# About this task:
What do the lines say from the start of the entries through the one containing "Task: Toggle the 'Usar"? Repeat them exactly.
### Input records
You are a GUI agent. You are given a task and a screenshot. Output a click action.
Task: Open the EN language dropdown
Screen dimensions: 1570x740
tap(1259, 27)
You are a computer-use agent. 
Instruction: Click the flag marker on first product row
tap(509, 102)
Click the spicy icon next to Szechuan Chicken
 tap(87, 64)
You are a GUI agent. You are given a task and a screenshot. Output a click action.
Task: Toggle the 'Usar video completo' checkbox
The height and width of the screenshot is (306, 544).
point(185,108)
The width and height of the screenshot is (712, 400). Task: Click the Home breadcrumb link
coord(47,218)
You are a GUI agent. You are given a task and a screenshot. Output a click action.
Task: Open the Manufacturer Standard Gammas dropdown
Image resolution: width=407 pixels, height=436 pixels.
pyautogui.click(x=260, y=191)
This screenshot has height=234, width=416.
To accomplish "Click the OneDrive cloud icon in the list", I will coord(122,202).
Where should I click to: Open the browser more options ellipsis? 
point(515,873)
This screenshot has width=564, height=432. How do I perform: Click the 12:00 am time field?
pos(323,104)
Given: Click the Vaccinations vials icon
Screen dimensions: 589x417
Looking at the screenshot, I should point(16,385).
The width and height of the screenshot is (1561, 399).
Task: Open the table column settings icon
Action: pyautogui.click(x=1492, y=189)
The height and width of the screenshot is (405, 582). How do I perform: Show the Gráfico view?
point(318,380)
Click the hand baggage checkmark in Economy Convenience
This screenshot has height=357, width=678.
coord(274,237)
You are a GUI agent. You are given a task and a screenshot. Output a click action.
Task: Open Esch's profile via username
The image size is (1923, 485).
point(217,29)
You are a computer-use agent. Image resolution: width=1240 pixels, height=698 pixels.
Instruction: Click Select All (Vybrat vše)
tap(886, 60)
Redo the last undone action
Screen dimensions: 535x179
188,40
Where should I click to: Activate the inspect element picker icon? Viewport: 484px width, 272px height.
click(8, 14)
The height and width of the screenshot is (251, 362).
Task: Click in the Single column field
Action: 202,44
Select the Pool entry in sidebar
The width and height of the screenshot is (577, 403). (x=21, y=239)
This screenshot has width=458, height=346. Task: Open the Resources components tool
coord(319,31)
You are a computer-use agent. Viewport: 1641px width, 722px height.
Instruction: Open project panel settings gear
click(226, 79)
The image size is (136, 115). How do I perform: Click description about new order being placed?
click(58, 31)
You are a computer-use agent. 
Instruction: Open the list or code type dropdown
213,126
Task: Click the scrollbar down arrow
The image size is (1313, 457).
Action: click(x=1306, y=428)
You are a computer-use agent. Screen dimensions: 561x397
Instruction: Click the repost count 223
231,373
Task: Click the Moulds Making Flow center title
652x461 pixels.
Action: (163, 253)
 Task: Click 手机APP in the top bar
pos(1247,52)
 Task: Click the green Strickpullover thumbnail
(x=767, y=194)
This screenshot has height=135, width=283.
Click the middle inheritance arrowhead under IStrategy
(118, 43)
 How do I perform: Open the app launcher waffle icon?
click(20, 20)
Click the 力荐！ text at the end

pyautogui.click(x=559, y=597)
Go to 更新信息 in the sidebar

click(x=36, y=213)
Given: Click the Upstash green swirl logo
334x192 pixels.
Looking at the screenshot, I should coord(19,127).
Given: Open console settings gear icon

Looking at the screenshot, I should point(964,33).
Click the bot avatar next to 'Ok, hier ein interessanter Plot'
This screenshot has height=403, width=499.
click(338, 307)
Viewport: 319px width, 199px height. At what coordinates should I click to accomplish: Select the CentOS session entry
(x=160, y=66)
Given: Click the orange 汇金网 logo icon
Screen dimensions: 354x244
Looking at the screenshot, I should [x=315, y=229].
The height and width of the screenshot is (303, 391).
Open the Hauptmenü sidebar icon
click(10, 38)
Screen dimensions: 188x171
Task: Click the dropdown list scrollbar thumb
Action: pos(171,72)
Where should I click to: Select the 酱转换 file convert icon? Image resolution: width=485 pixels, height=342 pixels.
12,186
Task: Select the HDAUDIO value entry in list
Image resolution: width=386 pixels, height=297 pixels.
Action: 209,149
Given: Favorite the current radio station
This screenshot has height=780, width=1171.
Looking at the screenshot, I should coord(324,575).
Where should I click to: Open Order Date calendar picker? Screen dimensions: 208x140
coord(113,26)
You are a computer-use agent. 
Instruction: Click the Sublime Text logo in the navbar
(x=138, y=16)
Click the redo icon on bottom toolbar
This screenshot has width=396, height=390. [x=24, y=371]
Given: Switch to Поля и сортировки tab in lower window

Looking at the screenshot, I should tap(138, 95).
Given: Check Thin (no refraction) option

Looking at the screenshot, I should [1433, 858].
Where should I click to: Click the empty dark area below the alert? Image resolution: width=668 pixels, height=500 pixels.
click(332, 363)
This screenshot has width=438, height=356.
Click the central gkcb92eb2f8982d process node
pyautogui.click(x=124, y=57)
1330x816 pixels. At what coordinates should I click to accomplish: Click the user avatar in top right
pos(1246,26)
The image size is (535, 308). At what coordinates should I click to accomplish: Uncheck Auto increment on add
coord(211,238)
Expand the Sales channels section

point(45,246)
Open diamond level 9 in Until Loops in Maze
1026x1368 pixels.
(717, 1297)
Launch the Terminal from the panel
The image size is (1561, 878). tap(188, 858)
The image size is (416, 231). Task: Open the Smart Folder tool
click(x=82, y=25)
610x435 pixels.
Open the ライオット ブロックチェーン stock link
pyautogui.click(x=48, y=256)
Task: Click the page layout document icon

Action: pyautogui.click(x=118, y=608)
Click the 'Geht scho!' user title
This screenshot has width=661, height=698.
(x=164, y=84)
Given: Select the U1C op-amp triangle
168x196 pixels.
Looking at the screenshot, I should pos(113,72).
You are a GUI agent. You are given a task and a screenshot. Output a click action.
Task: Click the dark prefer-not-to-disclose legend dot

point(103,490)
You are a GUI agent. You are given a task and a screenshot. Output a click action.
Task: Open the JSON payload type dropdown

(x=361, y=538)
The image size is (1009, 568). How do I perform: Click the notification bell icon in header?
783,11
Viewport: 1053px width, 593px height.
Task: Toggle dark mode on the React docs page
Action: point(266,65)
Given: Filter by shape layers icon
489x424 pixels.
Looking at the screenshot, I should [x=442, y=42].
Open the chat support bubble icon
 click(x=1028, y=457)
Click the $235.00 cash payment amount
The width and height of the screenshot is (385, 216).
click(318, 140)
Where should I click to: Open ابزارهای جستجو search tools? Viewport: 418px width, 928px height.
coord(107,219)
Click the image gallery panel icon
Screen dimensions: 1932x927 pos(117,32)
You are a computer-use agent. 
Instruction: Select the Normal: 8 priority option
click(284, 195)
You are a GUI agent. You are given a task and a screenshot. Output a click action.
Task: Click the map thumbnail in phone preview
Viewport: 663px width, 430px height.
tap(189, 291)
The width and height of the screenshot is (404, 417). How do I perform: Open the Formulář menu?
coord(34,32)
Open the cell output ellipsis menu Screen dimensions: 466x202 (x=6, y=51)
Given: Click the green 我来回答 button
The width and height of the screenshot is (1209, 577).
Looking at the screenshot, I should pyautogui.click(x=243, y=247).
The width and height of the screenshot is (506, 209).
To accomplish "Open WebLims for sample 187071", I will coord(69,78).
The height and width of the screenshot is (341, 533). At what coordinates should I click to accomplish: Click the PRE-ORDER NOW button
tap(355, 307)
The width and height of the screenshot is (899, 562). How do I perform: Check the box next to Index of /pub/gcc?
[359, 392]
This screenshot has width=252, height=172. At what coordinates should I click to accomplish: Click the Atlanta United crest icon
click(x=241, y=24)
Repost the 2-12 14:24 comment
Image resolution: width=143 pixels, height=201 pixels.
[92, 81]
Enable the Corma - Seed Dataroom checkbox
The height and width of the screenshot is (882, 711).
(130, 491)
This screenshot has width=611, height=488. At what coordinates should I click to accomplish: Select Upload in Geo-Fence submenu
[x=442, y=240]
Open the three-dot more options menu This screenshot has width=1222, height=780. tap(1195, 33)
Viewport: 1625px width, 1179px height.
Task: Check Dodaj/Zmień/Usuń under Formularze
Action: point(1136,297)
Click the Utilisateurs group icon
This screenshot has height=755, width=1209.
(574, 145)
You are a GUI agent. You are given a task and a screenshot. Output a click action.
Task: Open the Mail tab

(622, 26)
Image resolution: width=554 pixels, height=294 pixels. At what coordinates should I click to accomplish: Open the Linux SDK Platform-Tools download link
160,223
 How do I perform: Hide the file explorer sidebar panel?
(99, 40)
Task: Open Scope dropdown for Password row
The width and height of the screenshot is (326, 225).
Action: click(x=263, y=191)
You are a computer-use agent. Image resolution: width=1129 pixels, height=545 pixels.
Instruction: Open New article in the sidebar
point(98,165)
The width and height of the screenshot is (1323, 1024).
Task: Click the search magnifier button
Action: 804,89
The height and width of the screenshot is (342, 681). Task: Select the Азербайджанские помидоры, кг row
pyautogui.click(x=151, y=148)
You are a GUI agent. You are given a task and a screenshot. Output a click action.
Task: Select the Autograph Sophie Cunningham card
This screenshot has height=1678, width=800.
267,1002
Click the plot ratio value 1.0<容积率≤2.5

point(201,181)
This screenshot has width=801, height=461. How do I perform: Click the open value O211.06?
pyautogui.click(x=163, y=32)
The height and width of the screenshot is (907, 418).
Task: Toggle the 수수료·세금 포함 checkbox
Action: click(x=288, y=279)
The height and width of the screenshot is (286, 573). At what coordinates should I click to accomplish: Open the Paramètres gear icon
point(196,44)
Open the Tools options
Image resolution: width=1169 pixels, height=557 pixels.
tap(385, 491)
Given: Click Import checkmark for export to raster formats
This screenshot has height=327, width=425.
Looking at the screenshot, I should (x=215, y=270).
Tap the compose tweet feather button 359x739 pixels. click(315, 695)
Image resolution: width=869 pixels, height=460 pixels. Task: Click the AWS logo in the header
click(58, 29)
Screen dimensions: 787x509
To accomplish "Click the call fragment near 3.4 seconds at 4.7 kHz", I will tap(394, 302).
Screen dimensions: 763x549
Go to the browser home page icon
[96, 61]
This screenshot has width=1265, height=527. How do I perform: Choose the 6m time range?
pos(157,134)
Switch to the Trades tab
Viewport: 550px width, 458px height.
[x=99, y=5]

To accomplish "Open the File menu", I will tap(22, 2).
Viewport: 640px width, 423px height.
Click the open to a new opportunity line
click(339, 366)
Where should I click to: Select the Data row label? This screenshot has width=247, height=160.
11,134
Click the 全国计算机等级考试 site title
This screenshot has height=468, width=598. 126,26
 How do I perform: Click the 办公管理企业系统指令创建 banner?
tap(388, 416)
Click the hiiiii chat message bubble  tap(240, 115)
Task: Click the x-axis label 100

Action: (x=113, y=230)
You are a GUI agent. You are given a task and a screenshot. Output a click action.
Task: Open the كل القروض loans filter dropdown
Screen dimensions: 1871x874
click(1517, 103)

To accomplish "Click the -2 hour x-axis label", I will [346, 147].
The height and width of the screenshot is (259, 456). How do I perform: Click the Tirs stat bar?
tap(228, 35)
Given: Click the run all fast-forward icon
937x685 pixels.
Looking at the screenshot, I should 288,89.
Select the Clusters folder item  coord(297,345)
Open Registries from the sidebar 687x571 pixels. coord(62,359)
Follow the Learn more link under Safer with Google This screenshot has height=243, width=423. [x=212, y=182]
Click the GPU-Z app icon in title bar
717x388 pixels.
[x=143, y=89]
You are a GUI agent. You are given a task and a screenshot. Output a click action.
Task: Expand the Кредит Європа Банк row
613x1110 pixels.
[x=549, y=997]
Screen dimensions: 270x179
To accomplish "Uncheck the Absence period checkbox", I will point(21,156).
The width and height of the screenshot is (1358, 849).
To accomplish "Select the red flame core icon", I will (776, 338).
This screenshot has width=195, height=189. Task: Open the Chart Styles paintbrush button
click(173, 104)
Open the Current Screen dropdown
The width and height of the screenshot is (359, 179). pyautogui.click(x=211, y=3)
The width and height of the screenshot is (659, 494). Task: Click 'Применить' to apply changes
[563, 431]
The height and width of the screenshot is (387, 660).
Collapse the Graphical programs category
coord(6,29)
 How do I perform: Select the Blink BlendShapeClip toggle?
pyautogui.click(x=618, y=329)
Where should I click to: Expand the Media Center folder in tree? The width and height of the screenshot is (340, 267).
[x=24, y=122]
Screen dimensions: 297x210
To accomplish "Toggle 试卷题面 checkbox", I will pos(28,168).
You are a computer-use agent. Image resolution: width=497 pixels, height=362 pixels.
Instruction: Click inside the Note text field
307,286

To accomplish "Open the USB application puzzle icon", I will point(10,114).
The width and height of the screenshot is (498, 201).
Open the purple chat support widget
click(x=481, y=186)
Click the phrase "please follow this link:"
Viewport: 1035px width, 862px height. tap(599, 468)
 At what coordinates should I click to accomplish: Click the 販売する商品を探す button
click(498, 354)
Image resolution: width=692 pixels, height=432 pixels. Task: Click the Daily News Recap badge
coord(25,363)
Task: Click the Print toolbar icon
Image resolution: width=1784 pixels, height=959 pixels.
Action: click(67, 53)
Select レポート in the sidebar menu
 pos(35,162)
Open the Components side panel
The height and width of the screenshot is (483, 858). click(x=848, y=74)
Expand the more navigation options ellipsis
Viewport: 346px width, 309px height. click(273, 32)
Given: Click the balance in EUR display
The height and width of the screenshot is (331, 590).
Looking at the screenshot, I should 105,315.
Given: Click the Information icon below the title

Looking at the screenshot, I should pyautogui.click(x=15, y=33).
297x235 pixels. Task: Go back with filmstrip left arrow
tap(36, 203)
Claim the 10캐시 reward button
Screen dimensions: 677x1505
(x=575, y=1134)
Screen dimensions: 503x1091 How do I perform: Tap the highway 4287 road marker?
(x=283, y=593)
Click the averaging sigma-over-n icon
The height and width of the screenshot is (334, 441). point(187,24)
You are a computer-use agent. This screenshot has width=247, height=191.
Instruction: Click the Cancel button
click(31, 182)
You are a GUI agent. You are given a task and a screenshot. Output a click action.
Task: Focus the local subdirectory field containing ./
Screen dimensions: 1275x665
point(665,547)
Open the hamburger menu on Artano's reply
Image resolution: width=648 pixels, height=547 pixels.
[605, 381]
######
# Result below:
You are a GUI agent. You are given a task and a screenshot. Output a click action.
Task: Open the EN language dropdown
Screen dimensions: 1570x740
tap(1259, 27)
You are a computer-use agent. 
Instruction: Click the flag marker on first product row
tap(509, 102)
Click the spicy icon next to Szechuan Chicken
 tap(87, 64)
You are a GUI agent. You are given a task and a screenshot. Output a click action.
Task: Toggle the 'Usar video completo' checkbox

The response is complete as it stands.